= Directions for this task =
Nothing outside the range below should be printed. Output exactly the lines from the line with "Where should I click to: Open the mail" to the line with "Given: Go to next month after June 2026", both included.

Data entries
━━━━━━━━━━━━━━━━━━━━
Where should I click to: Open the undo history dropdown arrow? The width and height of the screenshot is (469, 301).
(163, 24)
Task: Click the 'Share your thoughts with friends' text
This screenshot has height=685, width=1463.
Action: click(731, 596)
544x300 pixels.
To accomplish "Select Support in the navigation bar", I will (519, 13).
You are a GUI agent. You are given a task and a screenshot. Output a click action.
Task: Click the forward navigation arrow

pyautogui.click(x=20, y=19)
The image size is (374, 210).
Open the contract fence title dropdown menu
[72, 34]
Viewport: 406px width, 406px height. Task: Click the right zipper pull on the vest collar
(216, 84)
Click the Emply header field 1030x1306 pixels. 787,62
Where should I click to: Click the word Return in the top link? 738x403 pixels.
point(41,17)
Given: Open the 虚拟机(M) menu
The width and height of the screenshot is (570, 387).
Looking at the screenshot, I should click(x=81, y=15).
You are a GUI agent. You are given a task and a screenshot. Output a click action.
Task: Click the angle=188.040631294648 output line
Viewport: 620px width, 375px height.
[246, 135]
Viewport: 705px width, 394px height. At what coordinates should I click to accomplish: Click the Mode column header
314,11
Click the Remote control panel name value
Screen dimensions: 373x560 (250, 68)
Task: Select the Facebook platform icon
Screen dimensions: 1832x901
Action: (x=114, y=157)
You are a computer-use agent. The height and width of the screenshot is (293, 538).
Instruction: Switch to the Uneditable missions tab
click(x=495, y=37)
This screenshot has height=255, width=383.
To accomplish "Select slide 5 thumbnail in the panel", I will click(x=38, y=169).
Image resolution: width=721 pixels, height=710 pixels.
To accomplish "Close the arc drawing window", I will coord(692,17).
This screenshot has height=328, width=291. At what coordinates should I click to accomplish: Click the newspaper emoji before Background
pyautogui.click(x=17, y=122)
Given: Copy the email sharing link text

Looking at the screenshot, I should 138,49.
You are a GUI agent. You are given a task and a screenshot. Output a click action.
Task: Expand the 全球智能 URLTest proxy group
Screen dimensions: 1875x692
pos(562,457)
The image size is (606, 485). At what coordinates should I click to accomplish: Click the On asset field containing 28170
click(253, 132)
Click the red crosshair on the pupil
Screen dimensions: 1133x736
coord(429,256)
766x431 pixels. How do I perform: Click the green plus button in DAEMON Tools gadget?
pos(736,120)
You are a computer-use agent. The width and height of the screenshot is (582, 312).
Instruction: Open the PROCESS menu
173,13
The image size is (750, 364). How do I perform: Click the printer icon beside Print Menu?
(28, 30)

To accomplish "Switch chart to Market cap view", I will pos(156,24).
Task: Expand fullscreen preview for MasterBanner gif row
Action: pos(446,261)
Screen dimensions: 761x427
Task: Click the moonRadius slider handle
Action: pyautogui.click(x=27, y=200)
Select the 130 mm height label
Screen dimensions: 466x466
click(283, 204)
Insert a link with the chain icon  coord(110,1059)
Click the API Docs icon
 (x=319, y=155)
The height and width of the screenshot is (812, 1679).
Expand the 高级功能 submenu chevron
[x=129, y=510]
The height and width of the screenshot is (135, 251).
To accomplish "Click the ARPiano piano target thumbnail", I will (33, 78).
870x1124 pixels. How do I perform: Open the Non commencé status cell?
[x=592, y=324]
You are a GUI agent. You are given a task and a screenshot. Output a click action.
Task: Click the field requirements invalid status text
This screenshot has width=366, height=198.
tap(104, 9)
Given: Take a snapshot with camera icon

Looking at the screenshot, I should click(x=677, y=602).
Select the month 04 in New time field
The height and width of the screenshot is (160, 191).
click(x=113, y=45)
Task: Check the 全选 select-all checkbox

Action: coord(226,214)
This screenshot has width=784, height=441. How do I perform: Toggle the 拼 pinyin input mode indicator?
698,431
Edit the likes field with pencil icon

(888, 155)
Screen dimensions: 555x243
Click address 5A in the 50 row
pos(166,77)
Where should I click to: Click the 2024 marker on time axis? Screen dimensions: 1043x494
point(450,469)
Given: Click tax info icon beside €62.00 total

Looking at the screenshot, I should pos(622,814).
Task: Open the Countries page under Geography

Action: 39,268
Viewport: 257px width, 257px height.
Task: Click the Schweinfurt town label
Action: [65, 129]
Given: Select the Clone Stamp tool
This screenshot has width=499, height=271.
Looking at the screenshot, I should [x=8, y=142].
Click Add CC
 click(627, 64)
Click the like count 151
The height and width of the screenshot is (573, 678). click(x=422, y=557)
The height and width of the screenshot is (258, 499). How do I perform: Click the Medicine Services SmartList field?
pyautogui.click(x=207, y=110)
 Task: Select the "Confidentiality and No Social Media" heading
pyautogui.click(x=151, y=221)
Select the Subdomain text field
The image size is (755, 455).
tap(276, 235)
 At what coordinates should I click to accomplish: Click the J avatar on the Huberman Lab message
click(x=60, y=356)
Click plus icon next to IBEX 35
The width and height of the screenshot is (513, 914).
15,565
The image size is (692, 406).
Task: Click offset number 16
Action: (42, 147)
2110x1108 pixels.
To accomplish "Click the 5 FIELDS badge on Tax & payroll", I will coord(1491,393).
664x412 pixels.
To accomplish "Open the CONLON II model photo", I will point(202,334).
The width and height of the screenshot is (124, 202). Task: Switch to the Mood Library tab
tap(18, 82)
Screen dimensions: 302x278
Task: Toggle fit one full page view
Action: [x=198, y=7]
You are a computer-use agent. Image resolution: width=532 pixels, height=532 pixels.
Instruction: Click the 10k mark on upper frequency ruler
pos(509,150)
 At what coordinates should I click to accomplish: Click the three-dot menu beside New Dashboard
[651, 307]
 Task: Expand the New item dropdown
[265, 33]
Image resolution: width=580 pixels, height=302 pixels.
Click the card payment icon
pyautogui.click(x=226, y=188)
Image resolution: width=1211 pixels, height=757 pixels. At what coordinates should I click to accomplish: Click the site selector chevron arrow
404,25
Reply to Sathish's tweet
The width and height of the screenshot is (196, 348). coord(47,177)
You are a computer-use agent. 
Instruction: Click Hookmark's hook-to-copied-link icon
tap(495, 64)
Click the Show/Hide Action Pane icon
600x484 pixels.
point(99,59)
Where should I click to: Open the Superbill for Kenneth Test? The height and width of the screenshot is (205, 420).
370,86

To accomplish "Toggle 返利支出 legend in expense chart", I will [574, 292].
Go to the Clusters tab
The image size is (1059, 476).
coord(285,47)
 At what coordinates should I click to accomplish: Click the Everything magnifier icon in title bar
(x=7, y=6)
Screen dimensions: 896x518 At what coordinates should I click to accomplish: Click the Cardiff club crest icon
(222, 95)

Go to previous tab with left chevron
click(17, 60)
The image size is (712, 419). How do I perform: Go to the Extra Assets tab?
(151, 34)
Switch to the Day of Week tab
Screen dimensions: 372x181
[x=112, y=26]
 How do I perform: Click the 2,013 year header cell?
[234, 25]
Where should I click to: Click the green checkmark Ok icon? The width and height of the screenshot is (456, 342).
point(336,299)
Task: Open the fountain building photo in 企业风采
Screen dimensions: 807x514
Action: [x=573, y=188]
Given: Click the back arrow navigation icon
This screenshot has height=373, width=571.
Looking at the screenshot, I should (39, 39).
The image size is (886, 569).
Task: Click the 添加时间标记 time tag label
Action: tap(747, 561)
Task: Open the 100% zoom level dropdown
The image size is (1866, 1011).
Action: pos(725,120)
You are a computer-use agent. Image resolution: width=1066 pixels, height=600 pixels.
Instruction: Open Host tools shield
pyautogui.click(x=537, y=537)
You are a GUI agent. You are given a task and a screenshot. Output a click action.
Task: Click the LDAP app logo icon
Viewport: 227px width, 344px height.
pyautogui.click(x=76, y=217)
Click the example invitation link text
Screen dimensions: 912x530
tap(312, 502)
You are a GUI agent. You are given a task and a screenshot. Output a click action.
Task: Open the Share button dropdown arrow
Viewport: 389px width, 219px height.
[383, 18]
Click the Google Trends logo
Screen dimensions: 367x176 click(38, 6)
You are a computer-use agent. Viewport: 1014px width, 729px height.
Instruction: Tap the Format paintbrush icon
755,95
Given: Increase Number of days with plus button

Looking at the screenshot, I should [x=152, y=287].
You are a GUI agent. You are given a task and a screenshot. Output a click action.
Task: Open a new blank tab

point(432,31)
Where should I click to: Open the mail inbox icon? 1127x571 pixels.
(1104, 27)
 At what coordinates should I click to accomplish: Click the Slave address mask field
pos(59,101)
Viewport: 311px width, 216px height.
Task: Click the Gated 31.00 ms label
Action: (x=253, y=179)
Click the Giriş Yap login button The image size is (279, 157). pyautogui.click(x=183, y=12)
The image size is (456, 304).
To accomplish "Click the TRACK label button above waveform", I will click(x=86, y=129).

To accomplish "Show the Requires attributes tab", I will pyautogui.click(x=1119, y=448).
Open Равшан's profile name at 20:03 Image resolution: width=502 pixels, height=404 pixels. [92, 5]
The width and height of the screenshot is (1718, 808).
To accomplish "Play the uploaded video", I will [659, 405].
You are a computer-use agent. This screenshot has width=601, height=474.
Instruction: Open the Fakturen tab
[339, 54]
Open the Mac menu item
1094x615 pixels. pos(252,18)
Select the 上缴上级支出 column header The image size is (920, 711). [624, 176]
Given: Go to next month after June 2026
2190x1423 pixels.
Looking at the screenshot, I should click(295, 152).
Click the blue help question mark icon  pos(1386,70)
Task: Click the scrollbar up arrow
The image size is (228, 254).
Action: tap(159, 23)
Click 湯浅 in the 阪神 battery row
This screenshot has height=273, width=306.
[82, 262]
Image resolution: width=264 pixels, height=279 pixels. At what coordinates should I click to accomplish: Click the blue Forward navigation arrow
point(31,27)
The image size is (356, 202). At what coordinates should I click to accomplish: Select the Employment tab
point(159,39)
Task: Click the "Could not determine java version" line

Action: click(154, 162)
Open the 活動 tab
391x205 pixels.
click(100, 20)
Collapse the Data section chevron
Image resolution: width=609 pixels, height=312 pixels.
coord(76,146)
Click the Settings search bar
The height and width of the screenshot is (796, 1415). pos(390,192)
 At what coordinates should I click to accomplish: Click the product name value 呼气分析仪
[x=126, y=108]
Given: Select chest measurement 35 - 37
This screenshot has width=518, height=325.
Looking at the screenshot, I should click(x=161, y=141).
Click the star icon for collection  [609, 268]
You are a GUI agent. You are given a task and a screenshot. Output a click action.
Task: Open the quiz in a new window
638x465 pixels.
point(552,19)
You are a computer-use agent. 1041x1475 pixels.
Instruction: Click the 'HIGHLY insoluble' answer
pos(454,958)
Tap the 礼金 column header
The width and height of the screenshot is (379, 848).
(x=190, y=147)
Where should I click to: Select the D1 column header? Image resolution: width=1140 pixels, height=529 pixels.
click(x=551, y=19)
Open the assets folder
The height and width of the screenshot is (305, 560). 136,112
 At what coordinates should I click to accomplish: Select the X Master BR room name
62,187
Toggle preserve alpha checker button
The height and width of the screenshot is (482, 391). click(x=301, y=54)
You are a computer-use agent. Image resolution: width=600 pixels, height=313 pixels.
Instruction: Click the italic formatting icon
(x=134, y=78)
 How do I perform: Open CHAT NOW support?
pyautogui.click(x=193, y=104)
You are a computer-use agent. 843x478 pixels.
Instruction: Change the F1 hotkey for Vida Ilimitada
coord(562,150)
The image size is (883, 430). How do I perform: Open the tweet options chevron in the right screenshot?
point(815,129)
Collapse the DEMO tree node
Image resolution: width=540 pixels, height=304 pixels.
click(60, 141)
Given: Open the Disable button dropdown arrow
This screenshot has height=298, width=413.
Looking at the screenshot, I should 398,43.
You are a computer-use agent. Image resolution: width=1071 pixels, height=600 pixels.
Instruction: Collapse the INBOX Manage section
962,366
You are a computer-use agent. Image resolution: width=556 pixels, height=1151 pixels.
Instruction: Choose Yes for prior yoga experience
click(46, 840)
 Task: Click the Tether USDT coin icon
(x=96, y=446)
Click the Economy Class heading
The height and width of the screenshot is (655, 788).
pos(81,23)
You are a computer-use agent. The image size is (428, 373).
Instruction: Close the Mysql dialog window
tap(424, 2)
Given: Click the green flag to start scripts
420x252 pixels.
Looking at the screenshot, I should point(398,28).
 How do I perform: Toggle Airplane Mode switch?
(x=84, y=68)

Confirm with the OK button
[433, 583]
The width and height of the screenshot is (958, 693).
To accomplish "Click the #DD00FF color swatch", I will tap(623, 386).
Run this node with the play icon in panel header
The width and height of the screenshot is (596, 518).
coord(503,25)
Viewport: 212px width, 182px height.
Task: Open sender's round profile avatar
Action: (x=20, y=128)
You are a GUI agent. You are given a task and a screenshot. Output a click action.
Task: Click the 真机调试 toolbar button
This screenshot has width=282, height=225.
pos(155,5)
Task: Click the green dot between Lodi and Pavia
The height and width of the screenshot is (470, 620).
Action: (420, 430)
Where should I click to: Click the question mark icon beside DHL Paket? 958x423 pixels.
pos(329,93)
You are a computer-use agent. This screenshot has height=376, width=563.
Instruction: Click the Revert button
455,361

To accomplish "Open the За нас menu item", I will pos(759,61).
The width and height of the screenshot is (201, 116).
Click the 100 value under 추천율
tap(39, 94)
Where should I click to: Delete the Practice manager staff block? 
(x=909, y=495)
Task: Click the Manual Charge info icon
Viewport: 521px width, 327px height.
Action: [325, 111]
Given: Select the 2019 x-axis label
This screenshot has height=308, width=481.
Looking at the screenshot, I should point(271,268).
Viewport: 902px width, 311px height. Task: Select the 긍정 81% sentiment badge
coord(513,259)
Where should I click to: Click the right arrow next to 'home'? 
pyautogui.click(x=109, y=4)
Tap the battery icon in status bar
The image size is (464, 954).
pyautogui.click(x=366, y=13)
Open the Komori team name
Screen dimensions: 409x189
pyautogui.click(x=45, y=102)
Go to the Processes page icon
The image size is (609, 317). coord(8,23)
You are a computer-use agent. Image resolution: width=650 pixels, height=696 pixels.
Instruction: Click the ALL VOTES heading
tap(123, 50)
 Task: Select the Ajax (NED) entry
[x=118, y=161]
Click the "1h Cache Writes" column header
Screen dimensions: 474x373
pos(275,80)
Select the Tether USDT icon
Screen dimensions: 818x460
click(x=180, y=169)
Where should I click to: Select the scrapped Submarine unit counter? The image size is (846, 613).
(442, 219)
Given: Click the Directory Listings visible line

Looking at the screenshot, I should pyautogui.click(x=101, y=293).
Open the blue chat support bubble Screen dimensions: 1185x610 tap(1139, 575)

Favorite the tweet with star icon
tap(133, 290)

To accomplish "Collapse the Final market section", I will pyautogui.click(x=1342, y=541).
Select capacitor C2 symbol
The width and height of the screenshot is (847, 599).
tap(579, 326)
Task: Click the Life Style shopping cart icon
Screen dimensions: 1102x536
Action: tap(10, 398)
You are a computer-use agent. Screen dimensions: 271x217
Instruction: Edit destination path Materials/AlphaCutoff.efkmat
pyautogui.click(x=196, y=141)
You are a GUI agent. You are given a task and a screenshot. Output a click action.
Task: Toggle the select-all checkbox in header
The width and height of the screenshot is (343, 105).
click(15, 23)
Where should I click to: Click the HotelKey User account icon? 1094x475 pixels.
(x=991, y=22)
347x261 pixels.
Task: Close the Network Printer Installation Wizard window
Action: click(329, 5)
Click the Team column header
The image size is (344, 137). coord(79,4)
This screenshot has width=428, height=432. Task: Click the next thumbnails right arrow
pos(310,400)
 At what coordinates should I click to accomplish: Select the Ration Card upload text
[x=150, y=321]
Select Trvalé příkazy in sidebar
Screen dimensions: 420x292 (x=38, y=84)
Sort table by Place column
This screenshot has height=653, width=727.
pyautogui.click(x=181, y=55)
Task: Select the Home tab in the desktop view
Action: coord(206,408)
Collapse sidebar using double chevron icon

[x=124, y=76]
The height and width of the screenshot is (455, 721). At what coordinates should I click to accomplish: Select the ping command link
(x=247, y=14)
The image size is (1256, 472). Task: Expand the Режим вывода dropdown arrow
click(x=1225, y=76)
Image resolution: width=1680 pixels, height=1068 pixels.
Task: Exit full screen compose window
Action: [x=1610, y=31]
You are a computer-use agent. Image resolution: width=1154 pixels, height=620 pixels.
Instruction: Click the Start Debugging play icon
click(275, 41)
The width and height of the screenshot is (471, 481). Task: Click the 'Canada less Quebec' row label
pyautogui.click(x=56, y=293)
━━━━━━━━━━━━━━━━━━━━
= Written response =
Where should I click to: Open the mail inbox icon? 1127x571 pixels.
(1104, 27)
 At what coordinates should I click to accomplish: Click the Slave address mask field
pos(59,101)
Viewport: 311px width, 216px height.
Task: Click the Gated 31.00 ms label
Action: (x=253, y=179)
Click the Giriş Yap login button The image size is (279, 157). pyautogui.click(x=183, y=12)
The image size is (456, 304).
To accomplish "Click the TRACK label button above waveform", I will click(x=86, y=129).

To accomplish "Show the Requires attributes tab", I will pyautogui.click(x=1119, y=448).
Open Равшан's profile name at 20:03 Image resolution: width=502 pixels, height=404 pixels. [92, 5]
The width and height of the screenshot is (1718, 808).
To accomplish "Play the uploaded video", I will [659, 405].
You are a computer-use agent. This screenshot has width=601, height=474.
Instruction: Open the Fakturen tab
[339, 54]
Open the Mac menu item
1094x615 pixels. pos(252,18)
Select the 上缴上级支出 column header The image size is (920, 711). [624, 176]
Given: Go to next month after June 2026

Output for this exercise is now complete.